I would also disagree with one rather sweeping conclusion Fauber offers, that "pseudoaddiction" is a concept promoted by industry marketing, now known to be invalid. Pseudoaddiction refers to the fact that patients with untreated severe pain will in fact be "drug seekers"--they will display behavior which health providers often interpret as that of an addict just trying to get a fix, when the underlying problem is pain and not addiction, and if you gave enough drug to eliminate the pain, all the "drug seeking" behavior would disappear. As a clinician I would argue that this concept remains valid. Fauber seems to dismiss it because it's obviously invalid if one assumes that any patient showing such behavior is not an addict but has undertreated pain. I don't know any pain expert who has ever recommended this perspective; the suggestion as I have always understood it is that pseudoaddiction should be considered as a possibility alongside other explanations for the patient's behavior.

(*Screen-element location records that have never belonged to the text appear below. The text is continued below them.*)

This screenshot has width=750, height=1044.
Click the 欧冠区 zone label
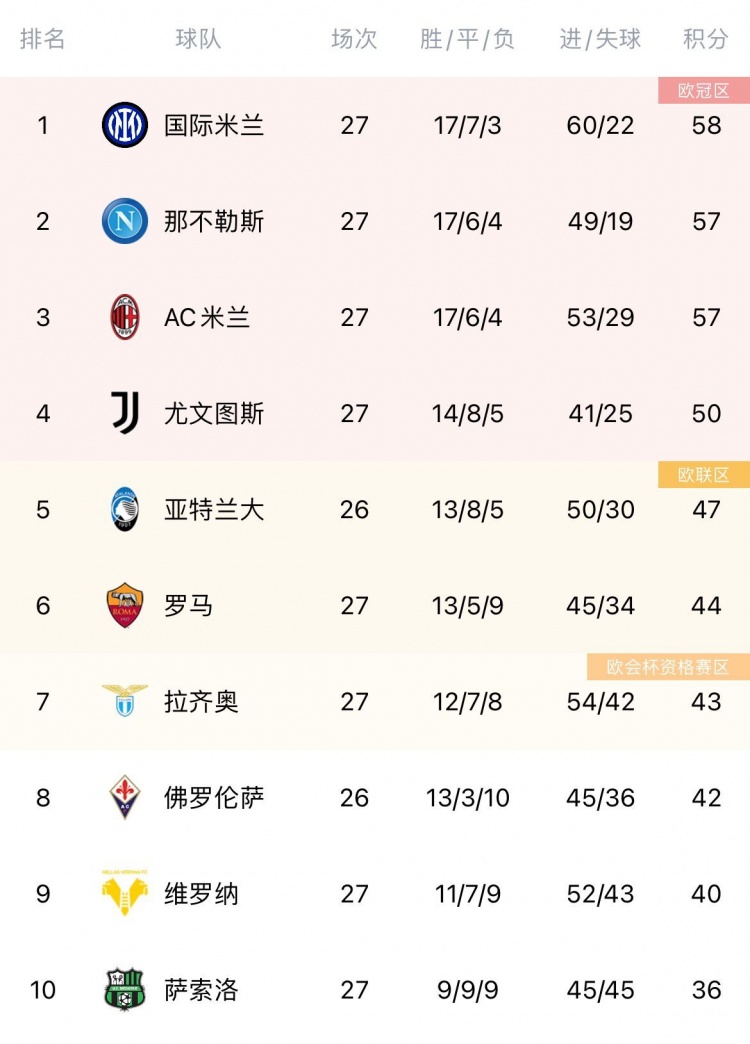(x=704, y=91)
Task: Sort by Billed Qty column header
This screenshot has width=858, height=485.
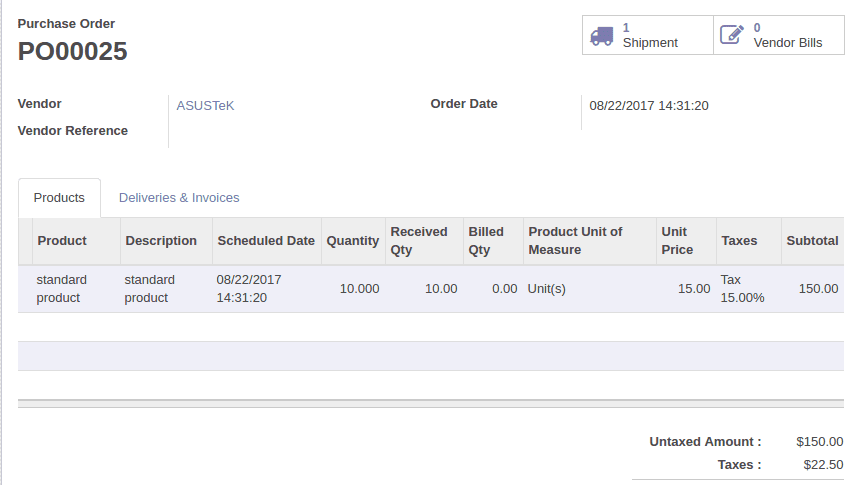Action: [486, 241]
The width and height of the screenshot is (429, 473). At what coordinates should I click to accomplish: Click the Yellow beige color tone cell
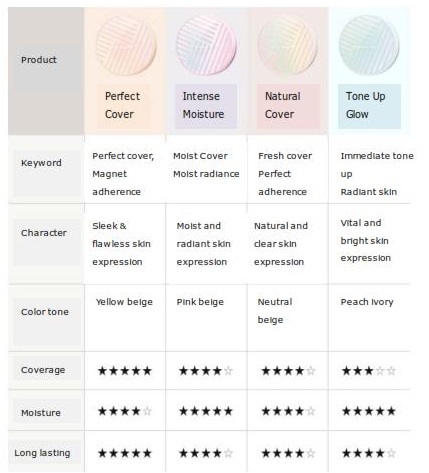[x=124, y=302]
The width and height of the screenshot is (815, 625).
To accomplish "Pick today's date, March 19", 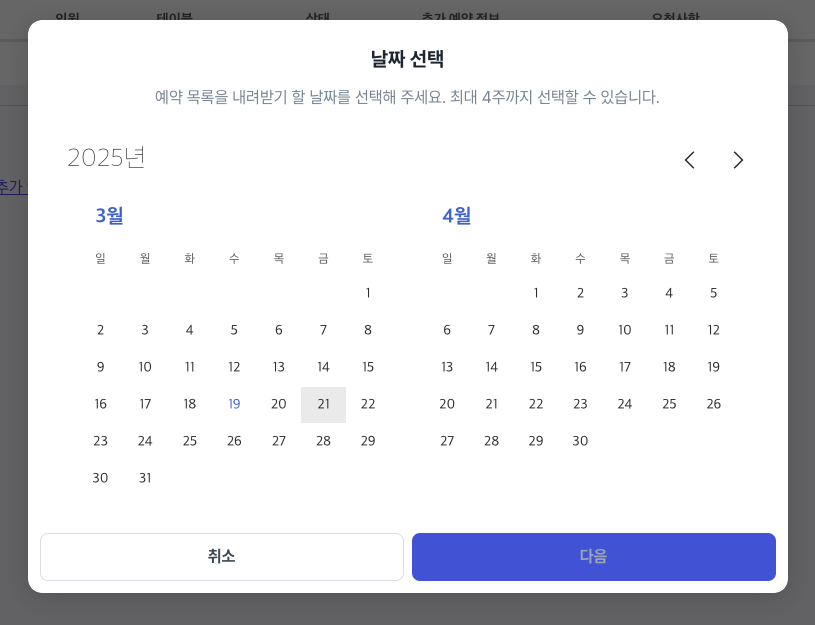I will [234, 404].
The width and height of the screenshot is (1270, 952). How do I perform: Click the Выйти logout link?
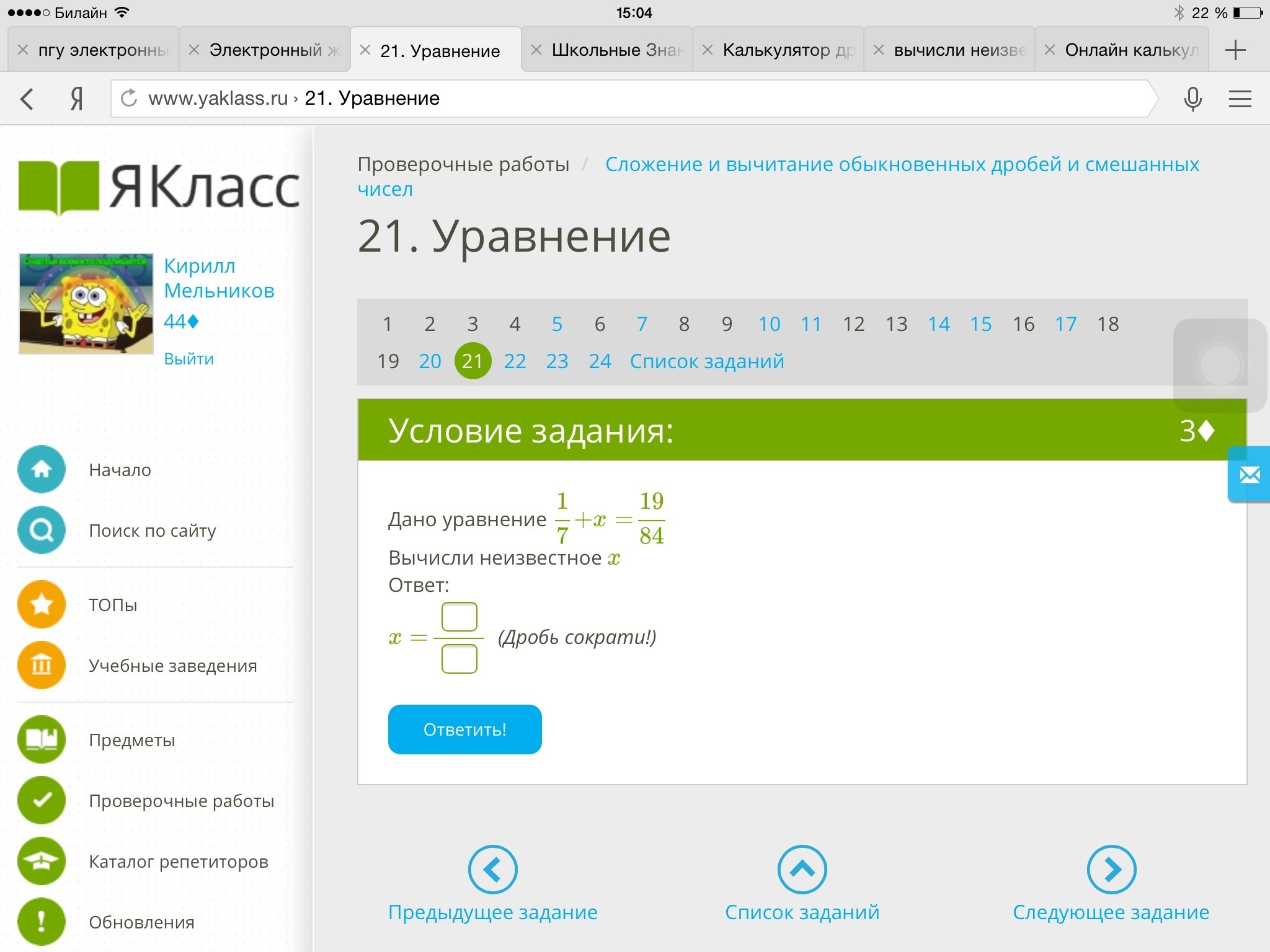pos(189,359)
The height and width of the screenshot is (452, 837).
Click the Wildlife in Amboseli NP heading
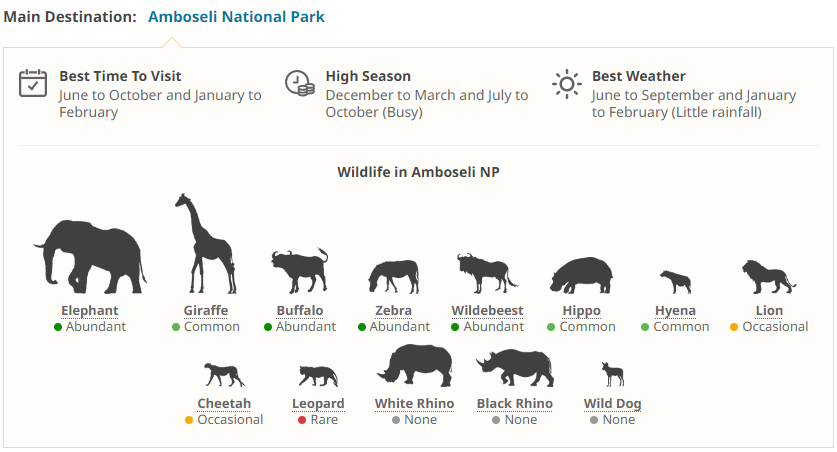[418, 172]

The sad news from a public health perspective is that if high-dose opiates are not the way to properly treat chronic pain, simply saying so, and ceasing to prescibe opiates that way, does nothing to diminish the serious problem of undertreated pain in our society. One of the wisest things I ever hard about this problem came from a colleague who had training in both palliative care and addiction medicine. She said that there are three kinds of patients who suffer from serious diseases and that deserve our sympathy as well as the best treatment we can come up with. The first group has severe pain. The second group has addiction. The third group has both of the above. While all three deserve our sympathy and care, what's the right type of care depends critically on locating each patient withyin the correct category out of the three. Sadly many practitioners in the US today don't have the sort of help they ideally need to make that determination, let alone administer the correct therapy.